# Living Nightmare



## jaggedjaw (Oct 2, 2010)

Prvt. Thomson couldn't believe his eyes. He couldn't accept what he had just saw. He thought it was just a trick, an illusions, Casters can do that. But it had happened. And now they were here. 

He had been with his company, working their way through the streets. They had been tasked to clean out a coven of Shadow Cultists. A minor job, a routine duty. Nothing the Empire Troopers couldn't handle. But they hadn't counted on them having a caster. And THEY hadn't counted on the caster misfiring.

Thomson looked over his cover again. Where once there had been a crazed man, there was now a tare in real-space. It's opening sounded like shattered glass, and the bits of scattered broken real-space just added to that effect. He could look into it, they said not to(but people never listened), and it was predominantly a bright shade of blue with random swirls of purple and a thousand other bright colors for which there were no names. This was a tare in the fabric of Real-space, a portal to the Nightmare Realm: Hyperspace.
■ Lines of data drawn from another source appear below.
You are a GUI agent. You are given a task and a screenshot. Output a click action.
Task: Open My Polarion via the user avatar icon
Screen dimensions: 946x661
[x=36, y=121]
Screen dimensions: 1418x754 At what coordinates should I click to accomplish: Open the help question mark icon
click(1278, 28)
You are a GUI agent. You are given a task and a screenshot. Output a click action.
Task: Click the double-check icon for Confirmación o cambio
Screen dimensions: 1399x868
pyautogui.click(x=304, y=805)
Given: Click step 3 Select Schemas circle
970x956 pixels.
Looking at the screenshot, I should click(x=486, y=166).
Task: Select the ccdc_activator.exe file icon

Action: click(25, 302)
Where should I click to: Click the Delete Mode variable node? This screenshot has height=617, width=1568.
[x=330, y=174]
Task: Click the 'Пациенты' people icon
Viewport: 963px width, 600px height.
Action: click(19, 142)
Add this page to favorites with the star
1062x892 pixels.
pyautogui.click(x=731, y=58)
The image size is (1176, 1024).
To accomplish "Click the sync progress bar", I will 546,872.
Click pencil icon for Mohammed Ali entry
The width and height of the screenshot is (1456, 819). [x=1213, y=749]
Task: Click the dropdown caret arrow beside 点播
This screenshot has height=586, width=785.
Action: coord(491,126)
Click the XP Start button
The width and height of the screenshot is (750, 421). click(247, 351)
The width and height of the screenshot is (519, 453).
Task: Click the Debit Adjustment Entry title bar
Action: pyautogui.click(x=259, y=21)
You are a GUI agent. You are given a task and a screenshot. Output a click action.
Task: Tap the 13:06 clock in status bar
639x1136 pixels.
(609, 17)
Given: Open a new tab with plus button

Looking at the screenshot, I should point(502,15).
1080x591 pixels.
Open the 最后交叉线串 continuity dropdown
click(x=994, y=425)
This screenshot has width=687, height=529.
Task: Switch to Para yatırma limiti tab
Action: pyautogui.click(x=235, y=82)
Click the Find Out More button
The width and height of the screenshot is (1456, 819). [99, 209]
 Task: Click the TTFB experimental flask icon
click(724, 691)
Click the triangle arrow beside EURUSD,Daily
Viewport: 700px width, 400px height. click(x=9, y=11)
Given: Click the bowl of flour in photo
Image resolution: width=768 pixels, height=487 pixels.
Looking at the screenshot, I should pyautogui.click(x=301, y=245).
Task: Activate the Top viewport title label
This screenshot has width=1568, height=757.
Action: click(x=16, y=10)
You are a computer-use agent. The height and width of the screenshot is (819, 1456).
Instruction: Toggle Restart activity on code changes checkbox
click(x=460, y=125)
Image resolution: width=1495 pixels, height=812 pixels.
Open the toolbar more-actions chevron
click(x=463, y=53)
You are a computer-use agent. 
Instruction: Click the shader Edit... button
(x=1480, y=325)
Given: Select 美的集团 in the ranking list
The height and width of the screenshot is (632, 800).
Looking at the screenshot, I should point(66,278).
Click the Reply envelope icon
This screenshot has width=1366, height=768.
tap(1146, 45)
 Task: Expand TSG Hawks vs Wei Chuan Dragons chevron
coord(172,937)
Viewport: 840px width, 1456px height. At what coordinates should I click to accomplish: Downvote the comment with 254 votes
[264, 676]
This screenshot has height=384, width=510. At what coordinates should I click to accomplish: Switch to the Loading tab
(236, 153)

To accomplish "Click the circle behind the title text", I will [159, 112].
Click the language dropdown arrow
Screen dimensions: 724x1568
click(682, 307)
And its inhabitants were oh so glad for it.

Poring out of the portal with the Daemons of the Night, the Werenaughts. Some of them looked like wolves, others like twisted angles, more like spiders, a few like a child's toy with stitches and iron plates, all of them looked like living nightmares. They treated their loyal cultist with the same respect we would a rat after we hadn't eaten for a week. Luckily, that meant they focused on them first

"Rally to me", shouted the Marshall, not a hint of fear in his voice.

Not having other options, the Relik Company 17-3-6 went to him. In the time it took, a thousand of those cultists had been slaughtered, not nearly enough for the living shadows. They turned their attention to the Troopers who had formed a living hedge, for the same reason an armadillo does to an T-model or tank.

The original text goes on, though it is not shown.